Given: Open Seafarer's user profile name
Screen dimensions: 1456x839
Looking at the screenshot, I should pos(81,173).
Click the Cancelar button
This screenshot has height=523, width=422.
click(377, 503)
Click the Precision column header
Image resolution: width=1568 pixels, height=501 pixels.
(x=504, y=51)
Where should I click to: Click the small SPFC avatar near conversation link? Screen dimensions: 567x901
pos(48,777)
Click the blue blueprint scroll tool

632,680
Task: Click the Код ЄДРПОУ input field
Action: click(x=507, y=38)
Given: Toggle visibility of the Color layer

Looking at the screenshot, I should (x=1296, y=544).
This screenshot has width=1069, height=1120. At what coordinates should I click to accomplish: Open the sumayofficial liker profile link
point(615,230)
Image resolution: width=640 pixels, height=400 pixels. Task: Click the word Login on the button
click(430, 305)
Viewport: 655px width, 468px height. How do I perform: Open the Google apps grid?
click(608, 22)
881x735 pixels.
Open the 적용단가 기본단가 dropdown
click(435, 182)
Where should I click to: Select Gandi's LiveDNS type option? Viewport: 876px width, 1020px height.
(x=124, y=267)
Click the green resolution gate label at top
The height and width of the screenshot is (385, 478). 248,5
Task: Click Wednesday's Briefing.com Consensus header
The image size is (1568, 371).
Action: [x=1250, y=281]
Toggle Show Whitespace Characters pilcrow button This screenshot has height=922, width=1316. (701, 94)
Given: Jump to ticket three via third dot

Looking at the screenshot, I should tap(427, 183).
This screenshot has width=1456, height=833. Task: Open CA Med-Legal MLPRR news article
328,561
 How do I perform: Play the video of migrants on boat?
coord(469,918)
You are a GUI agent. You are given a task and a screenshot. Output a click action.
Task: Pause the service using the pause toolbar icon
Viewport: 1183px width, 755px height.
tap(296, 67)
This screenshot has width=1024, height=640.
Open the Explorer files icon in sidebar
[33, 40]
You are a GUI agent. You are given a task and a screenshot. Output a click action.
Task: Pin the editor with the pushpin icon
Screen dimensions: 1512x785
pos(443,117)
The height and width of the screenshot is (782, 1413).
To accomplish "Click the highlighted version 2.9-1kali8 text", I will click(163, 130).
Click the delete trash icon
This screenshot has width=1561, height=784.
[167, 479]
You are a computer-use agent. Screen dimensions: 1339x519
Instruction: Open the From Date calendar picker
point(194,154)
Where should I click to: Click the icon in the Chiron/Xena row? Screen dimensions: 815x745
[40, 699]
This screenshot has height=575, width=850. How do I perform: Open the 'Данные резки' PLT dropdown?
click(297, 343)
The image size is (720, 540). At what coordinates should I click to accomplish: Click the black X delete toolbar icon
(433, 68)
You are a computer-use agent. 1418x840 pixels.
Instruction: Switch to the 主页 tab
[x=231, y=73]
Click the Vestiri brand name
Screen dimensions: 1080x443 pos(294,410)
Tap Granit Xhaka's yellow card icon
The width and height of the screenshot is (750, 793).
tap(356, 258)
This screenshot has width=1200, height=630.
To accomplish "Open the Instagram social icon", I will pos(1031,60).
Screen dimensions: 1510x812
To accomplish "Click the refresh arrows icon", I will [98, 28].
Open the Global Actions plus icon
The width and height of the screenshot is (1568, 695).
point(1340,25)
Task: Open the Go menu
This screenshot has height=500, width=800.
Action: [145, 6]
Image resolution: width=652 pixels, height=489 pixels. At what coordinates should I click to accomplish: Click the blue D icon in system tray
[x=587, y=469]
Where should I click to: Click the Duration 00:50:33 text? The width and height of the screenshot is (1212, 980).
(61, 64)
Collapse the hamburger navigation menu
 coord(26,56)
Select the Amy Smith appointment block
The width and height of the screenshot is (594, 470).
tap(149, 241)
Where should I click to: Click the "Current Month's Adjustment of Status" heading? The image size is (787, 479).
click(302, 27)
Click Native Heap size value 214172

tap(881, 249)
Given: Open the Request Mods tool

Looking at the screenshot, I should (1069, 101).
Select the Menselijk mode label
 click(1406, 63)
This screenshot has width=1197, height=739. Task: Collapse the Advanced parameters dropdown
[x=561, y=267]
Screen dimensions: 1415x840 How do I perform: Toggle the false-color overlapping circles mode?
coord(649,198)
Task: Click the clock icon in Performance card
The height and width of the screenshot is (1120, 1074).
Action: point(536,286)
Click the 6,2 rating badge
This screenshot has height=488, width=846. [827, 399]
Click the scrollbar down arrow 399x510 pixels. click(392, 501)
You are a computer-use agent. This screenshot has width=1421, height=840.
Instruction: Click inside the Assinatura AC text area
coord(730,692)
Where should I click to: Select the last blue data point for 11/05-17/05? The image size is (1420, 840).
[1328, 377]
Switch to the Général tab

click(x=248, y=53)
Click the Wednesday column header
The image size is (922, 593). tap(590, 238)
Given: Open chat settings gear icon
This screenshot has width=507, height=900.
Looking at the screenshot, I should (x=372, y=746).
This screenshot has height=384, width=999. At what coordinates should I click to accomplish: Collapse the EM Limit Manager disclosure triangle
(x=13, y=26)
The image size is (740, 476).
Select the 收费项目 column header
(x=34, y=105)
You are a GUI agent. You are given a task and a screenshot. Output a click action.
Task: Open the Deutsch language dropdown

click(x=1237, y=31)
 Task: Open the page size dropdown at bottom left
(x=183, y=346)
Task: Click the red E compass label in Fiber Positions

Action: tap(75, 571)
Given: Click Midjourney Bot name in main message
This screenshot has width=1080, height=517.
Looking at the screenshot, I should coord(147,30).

+--

## Goal of the exercise
Taking the line that contains "Task: Click the red" as the first and the last line of the material as the final one, transcribe that span exactly and include nothing else.

## Reply
Task: Click the red E compass label in Fiber Positions

Action: tap(75, 571)
Given: Click Midjourney Bot name in main message
This screenshot has width=1080, height=517.
Looking at the screenshot, I should coord(147,30).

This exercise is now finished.